Accelerazione, che sulla scia della massiccia accentuazione finale dell’offensiva di Israele contro Hamas, offensiva che ha raso al suolo Gaza e in definitiva messo con le spalle al muro il gruppo terroristico, potrebbe fare perno sul rafforzamento delle capacità non solo difensive, ma anche offensive di Kyiv per contrastare la comunque fallimentare invasione dell’armata russa.
Una svolta evidenziata dalla dichiarata intenzione del presidente degli Stati Uniti Donald Trump di fornire alle forze ucraine i missili Tomahawk con una gittata fino a 2.500 chilometri, in grado di colpire in profondità il territorio russo, mettendo nel mirino circa 2.000 obiettivi strategici. A cominciare dalle linee di rifornimento e i depositi di armamenti delle forze d’invasione di Mosca.
Eventualità destinata a trasformare l’attuale muro contro muro fra ucraini e russi, un’impasse che rappresenta comunque una sconfitta per Putin, in una catastrofica ritirata dell’armata russa.

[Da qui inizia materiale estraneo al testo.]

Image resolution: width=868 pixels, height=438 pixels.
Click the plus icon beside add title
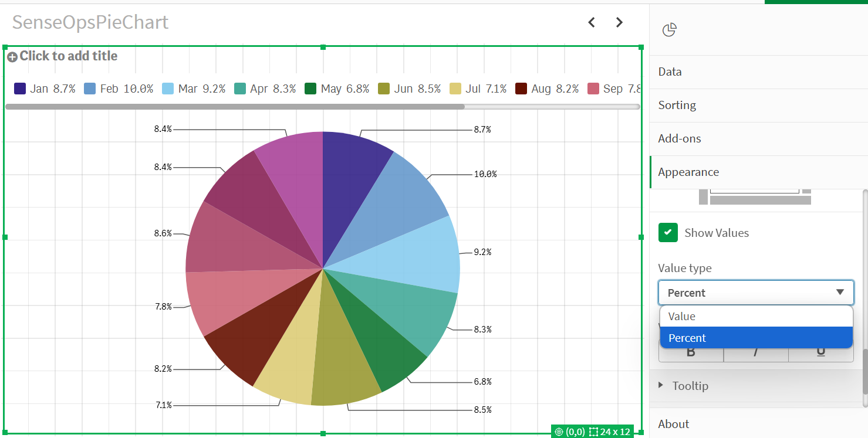pyautogui.click(x=12, y=57)
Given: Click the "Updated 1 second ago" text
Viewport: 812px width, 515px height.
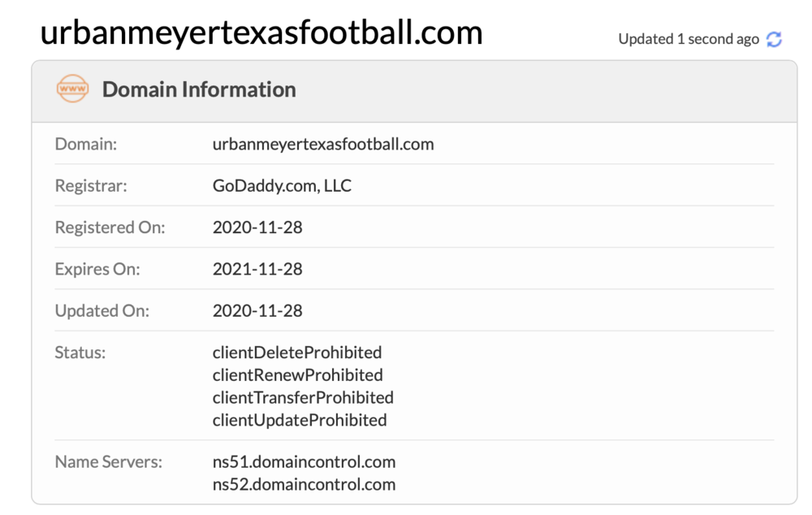Looking at the screenshot, I should point(688,39).
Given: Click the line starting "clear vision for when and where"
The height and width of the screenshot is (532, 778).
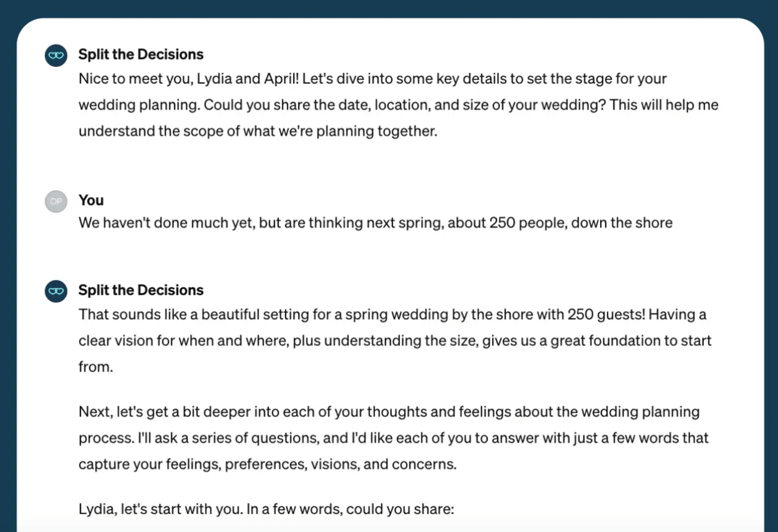Looking at the screenshot, I should [x=395, y=340].
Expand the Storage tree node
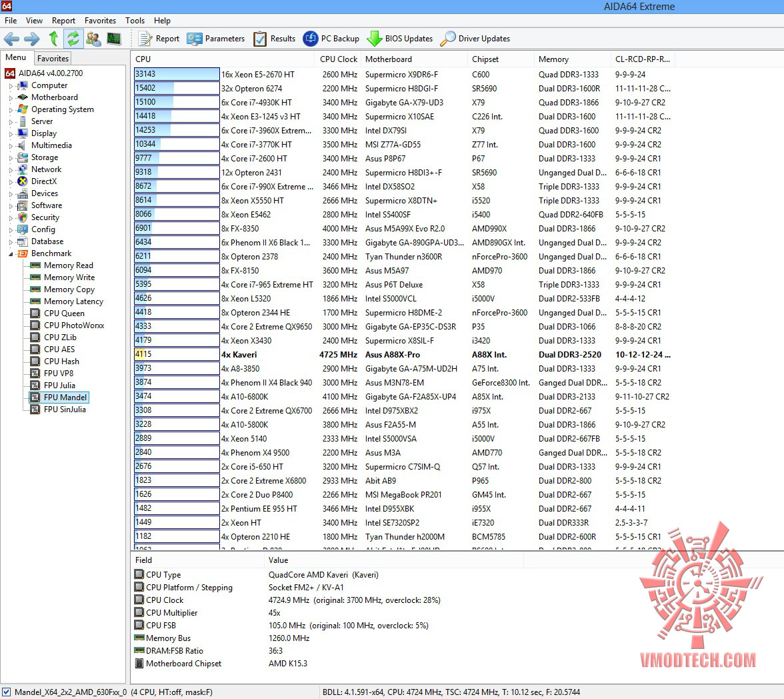The height and width of the screenshot is (699, 784). [x=11, y=157]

A Mosca il ruolo dei Tomahawk è già un incubo per il Cremlino e la macchina della propaganda, che mostrano segni di crescente nervosismo. Da giorni le più alte cariche dello Stato e i media ufficiali, battono sullo stesso tema con toni sempre più minacciosi, denunciando quella che viene definita l’”inevitabile escalation”.
Lo stesso Putin ha avvertito che Mosca non potrà che reagire ad un tale scenario. “Si tratta di un passo molto serio verso l’escalation”, ha sottolineato da ultimo il viceministro degli Esteri, Serghei Ryabkov, ammettendo che l’edificio delle relazioni russo-americane si sta “sgretolando” e che, senza spiegare per colpa di chi, lo slancio del vertice di Ferragosto in Alaska, dove Putin e Trump si sono incontrati di persona, “si è ampiamente esaurito”.

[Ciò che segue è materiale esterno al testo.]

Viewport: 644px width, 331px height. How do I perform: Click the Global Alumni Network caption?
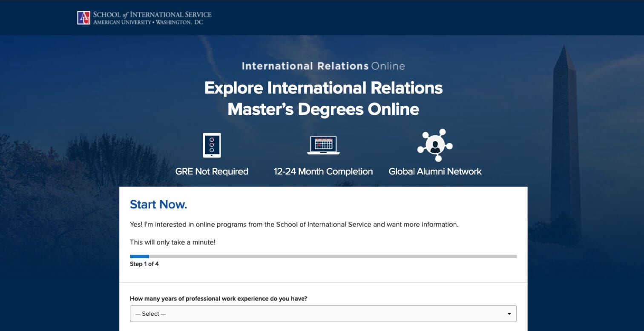435,171
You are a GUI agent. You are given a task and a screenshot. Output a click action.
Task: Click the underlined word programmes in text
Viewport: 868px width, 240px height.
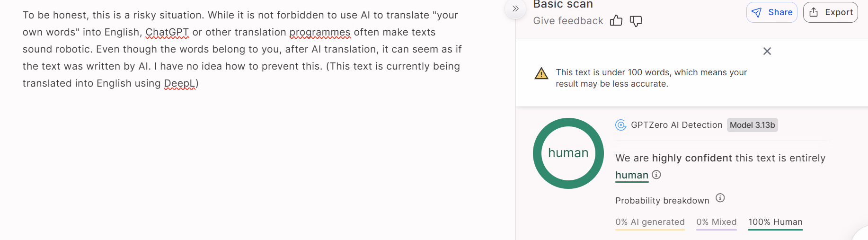click(320, 32)
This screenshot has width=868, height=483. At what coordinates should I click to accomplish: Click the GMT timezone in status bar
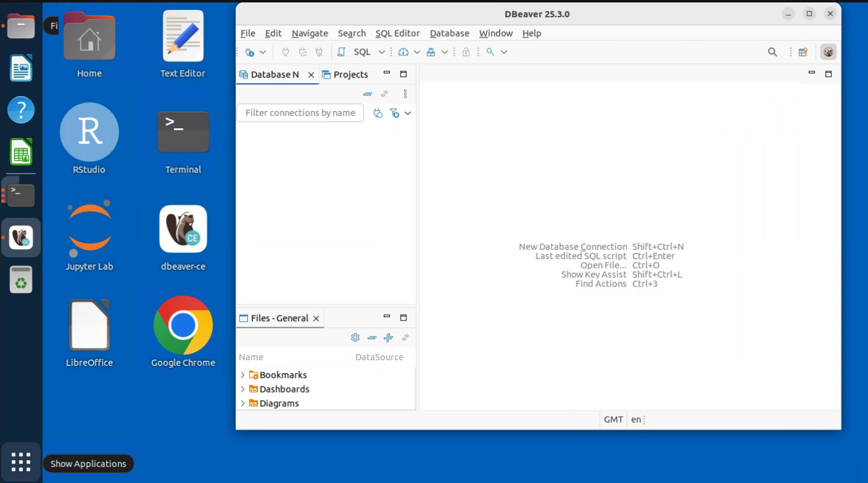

Alzando ulteriormente il tiro, Ryabkov ha chiesto a Washington di astenersi da iniziative strategiche che la Russia potrebbe considerare come tentativi di influenzare le sue capacità di deterrenza nucleare.
“La risposta ai Tomahawk forniti dal Pentagono a Kyiv sarà dura e asimmetrica. Troveremo il modo di colpire coloro che ci causano problemi”, è stato il minaccioso monito di Andrei Kartapolov, presidente della commissione Difesa della Duma, intervistato dall’agenzia di stampa ufficiale Ria Novosti, mentre gli altri media ufficiali già ipotizzano l’entità dell’eventuale risposta di Mosca, anche preventiva, all’impiego da parte dell’ Ucraina dei Tomahawk.

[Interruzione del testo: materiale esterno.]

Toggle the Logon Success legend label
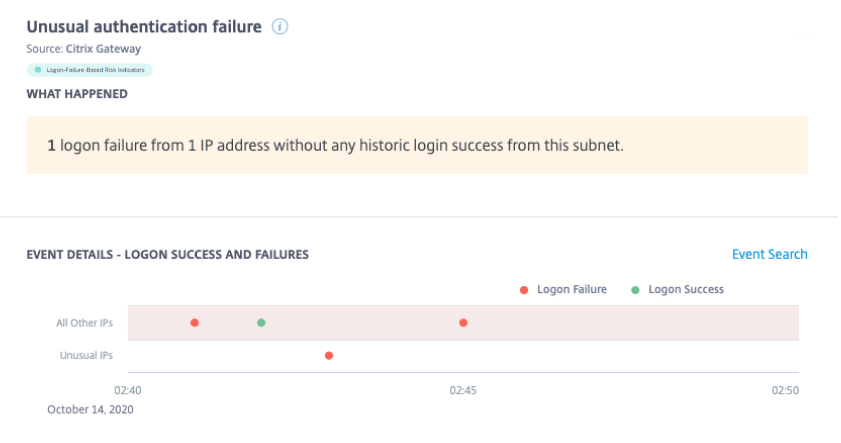 [x=685, y=290]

Sulle pagine di uno dei quotidiani più diffusi, la Komsomolskaya Pravda, l’analista militare Viktor Baranets ricorda che potrebbero essere istallati missili russi a Cuba o in Venezuela. Il Moskovsky Komsmomolets intervista invece l’esperto militare Vladimir Popov, secondo il quale Mosca potrebbe mettere in campo direttamente contro Kyiev il missile balistico ipersonico Oreshnik con una gittata fino a 5.500 chilometri.
Una valanga di minacce e congetture che lascia intuire quanto, prima ancora di entrare in azione, i Tomahawk americani siano subito diventati un ostacolo insormontabile per i sogni di restaurazione imperialistica della Russia di Putin.